Combined spinal-epidural (CSE) block is a technique in which spinal anesthesia and the catheter epidural are simultaneously used in the same patient. Both techniques used in the neuroaxis have their advantages and disadvantages. The technique of combining the two compartments through combined spinal epidural anesthesia was first used in 1937 [64]. Nowadays the CSE is considered the gold standard for labor analgesia.
CSE anesthesia provides a rapid onset of action, efficacy and safety of the use of spinal anesthesia, associated with the possibility of improving an inadequate blockade, prolonging the duration of anesthesia during the surgical procedure and providing adequate control of postoperative analgesia with epidural catheter, mainly in major orthopedic surgeries [65-67].
A recent retrospective study with 230 patients used the dose of 0.5% isobaric bupivacaine according to height.
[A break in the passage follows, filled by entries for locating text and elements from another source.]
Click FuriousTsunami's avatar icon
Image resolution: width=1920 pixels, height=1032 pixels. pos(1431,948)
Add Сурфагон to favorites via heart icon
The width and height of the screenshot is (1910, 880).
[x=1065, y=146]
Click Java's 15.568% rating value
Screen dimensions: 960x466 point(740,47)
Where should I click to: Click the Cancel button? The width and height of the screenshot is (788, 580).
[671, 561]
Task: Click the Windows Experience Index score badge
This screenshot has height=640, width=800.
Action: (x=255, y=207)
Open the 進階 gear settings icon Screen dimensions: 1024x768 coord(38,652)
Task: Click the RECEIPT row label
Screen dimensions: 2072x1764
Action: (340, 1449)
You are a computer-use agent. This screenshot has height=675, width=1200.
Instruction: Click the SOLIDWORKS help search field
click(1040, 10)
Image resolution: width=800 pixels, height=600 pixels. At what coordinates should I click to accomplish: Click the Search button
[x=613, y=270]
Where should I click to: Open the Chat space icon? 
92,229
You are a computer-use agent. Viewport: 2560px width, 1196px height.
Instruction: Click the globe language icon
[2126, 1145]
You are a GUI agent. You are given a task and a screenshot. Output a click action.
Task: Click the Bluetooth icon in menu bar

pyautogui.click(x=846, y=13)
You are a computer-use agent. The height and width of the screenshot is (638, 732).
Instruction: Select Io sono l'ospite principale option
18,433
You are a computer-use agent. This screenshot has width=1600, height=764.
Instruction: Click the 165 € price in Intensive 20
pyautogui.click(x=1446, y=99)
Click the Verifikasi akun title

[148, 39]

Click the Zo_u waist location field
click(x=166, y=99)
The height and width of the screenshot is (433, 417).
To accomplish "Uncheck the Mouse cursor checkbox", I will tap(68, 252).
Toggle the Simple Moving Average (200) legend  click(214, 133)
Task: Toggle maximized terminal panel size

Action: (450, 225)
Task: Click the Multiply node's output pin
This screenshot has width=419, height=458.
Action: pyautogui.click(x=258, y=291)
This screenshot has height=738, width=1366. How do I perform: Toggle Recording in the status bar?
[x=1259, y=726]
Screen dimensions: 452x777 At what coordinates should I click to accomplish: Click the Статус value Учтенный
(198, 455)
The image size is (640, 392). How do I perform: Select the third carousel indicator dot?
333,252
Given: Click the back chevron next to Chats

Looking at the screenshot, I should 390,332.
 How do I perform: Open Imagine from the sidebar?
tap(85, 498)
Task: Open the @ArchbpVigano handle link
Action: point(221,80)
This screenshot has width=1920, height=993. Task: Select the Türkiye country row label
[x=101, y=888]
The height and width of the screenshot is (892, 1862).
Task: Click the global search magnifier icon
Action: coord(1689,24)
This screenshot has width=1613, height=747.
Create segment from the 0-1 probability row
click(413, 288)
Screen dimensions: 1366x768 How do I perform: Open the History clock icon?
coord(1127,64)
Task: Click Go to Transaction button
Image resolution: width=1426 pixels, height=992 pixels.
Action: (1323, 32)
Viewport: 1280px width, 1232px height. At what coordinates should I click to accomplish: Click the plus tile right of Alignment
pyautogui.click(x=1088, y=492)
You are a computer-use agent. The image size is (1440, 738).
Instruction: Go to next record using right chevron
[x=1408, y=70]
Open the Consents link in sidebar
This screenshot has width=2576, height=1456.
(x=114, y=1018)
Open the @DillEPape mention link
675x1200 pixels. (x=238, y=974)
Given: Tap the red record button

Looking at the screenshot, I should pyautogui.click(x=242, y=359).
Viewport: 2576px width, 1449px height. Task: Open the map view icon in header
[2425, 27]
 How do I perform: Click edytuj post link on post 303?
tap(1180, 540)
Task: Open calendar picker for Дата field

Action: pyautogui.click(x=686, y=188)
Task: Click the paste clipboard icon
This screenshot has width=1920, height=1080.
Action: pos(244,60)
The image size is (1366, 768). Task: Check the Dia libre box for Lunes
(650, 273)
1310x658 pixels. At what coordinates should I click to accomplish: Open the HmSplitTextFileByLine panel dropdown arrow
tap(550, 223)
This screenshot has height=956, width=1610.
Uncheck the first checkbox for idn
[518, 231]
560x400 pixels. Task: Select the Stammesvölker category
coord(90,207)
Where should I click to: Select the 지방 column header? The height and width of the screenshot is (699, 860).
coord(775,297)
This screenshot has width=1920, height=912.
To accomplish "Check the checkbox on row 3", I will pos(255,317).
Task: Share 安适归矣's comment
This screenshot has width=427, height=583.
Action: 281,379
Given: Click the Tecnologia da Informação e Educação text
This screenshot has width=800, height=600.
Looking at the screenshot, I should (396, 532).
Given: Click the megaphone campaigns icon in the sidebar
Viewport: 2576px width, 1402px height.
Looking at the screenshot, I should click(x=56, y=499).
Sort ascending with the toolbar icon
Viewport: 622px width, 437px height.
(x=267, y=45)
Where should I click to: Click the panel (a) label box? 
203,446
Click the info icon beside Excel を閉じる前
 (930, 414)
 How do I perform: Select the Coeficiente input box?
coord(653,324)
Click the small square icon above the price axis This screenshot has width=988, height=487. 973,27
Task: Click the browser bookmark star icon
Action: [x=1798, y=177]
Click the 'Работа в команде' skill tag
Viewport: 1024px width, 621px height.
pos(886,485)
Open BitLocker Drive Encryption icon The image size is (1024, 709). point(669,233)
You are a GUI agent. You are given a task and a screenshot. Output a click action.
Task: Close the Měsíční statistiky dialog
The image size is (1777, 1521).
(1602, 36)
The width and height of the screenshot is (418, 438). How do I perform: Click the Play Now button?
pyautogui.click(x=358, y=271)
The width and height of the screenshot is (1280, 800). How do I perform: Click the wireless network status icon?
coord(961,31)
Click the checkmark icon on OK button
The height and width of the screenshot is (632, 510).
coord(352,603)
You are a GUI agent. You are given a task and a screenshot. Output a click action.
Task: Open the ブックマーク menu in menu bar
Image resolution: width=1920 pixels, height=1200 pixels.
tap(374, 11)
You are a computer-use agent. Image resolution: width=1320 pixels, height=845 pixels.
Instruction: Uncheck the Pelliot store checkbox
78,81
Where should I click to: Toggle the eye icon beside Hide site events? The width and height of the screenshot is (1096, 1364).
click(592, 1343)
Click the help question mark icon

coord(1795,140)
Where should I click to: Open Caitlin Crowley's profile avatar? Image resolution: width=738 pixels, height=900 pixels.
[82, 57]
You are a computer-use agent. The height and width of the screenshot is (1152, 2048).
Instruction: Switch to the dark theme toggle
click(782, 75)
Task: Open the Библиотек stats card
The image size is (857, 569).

It showed that CSE anesthesia technique is effective, safe, produces a stable hemodynamic with provision of prolonging surgical analgesia to any length of time depending upon the duration of surgery, with catheter supplementation in 7.3% of the patients in geriatric patients undergoing major orthopedic surgery [68].
In a study aiming to compare the effectiveness of CSE analgesia and low-dose epidural analgesia in labor in relation to maternal and fetal effects, they showed that both provide comparable pain relief and maternal and fetal outcomes [69]. CSE can be beneficial for parturients coming in advanced labor, as its onset of action is faster.
I did not come into the world with a needle, but at least I knew how to use it very early so that, after becoming an anesthesiologist, I could glorify spinal anesthesia in practice. I identified myself with spinal anesthesia in such a way that I broke the bone and sucked the substantial marrow with such awareness that it was no longer an illustration, but a true translation. The spinal anestesia is old, simple, easy and a popular technique. Anatomy, physiology and pharmacology are very important and necessary for its understanding. Nothing is better than the freedom to decide what to do. Only knowledge.